*What is being asked:* Quote the data below in full, minus the images.
══ Data to examine ══
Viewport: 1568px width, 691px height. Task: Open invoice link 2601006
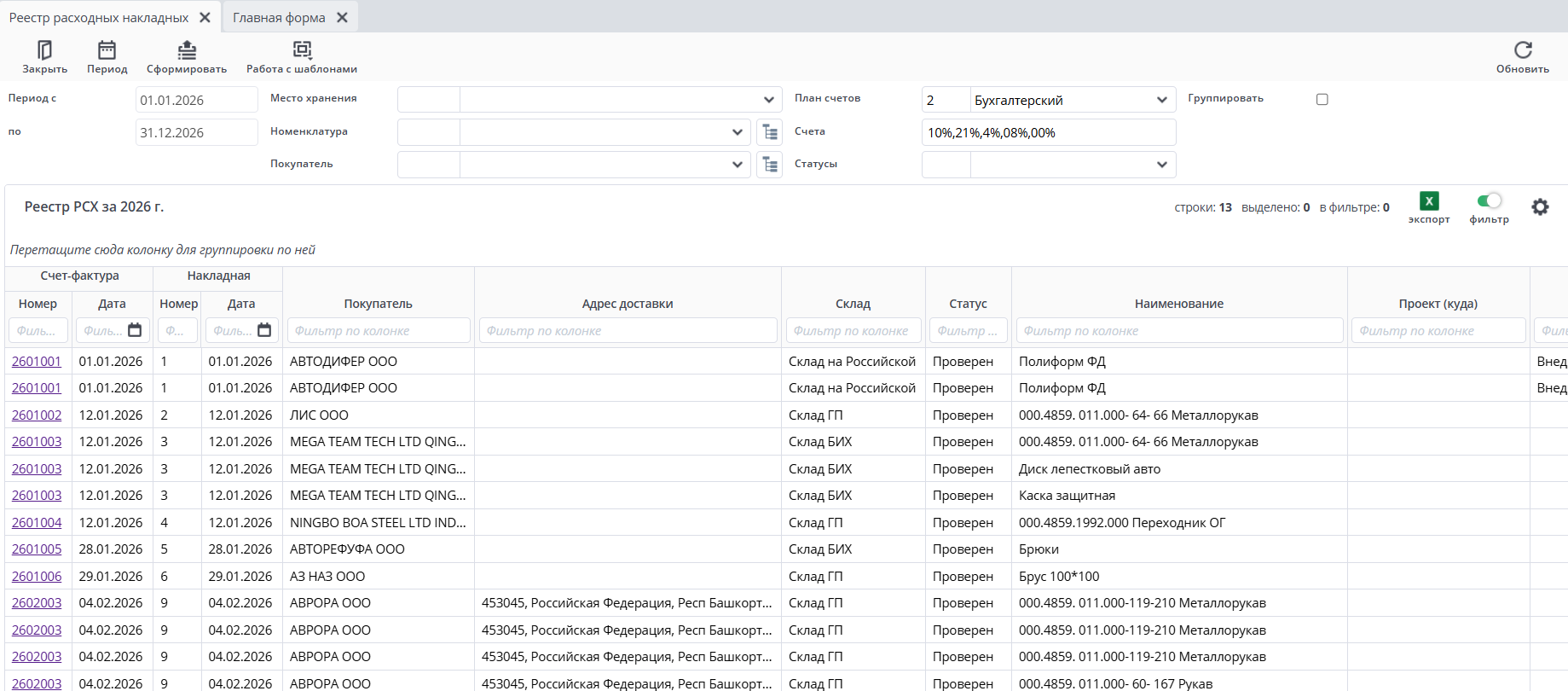(37, 577)
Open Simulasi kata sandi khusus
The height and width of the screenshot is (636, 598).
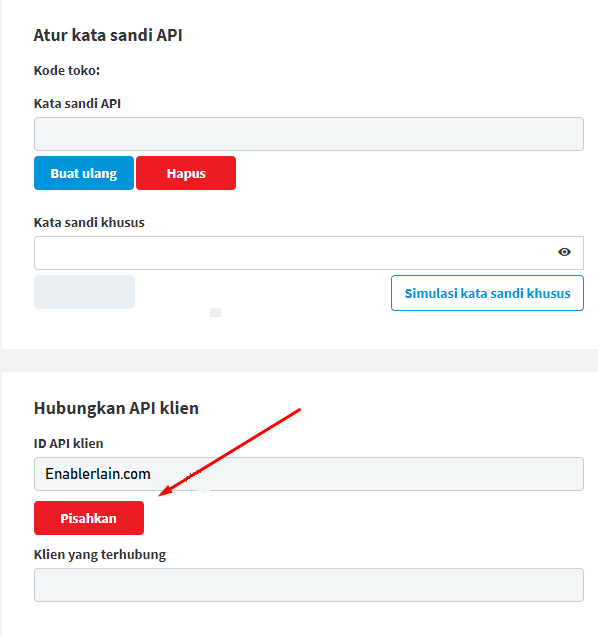click(487, 293)
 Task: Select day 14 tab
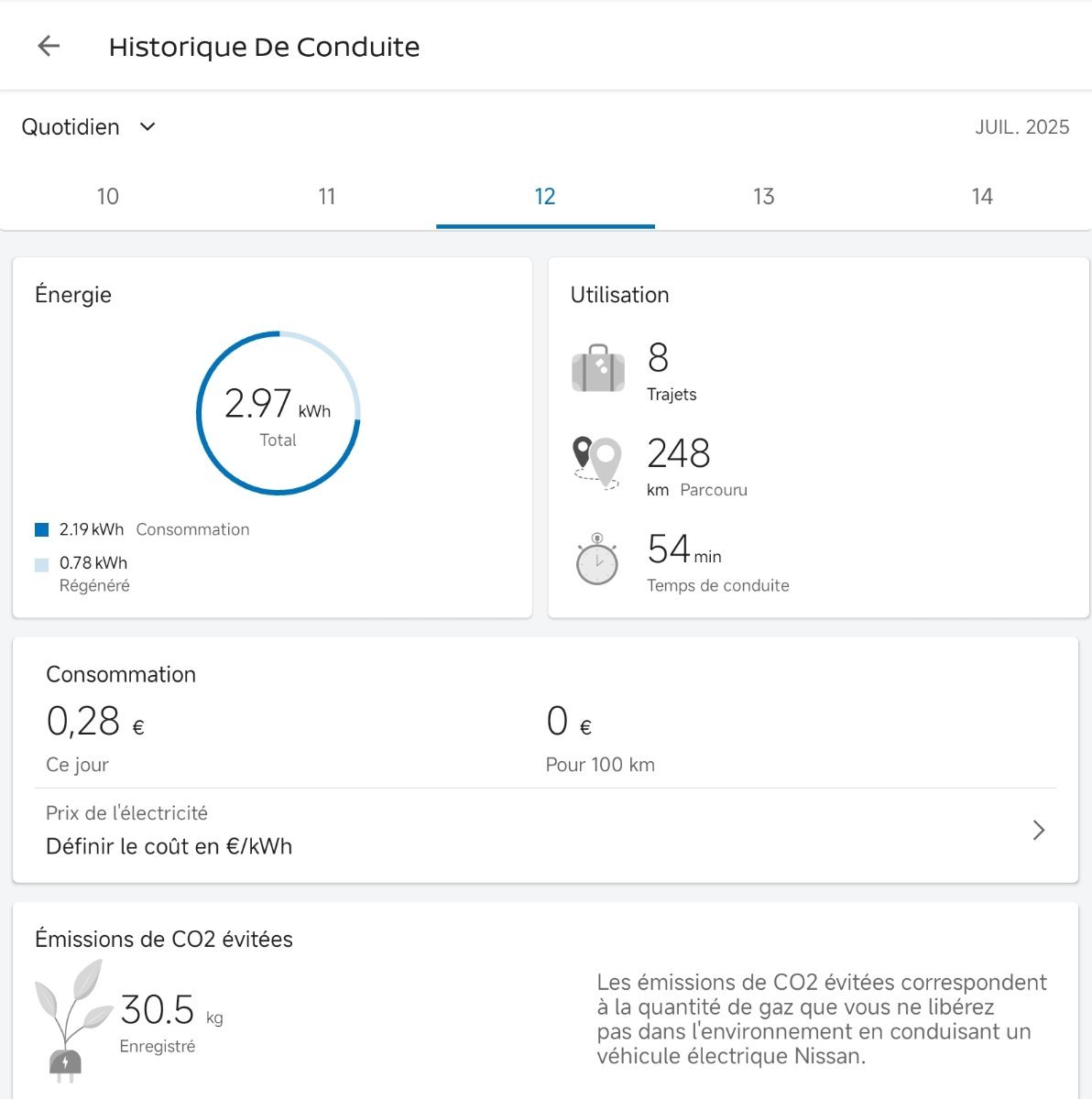982,197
═══
*Your response:*
Viewport: 1568px width, 691px height. Task: Open invoice link 2601006
(37, 577)
Open Simulasi kata sandi khusus
The height and width of the screenshot is (636, 598).
click(487, 293)
 Task: Select day 14 tab
982,197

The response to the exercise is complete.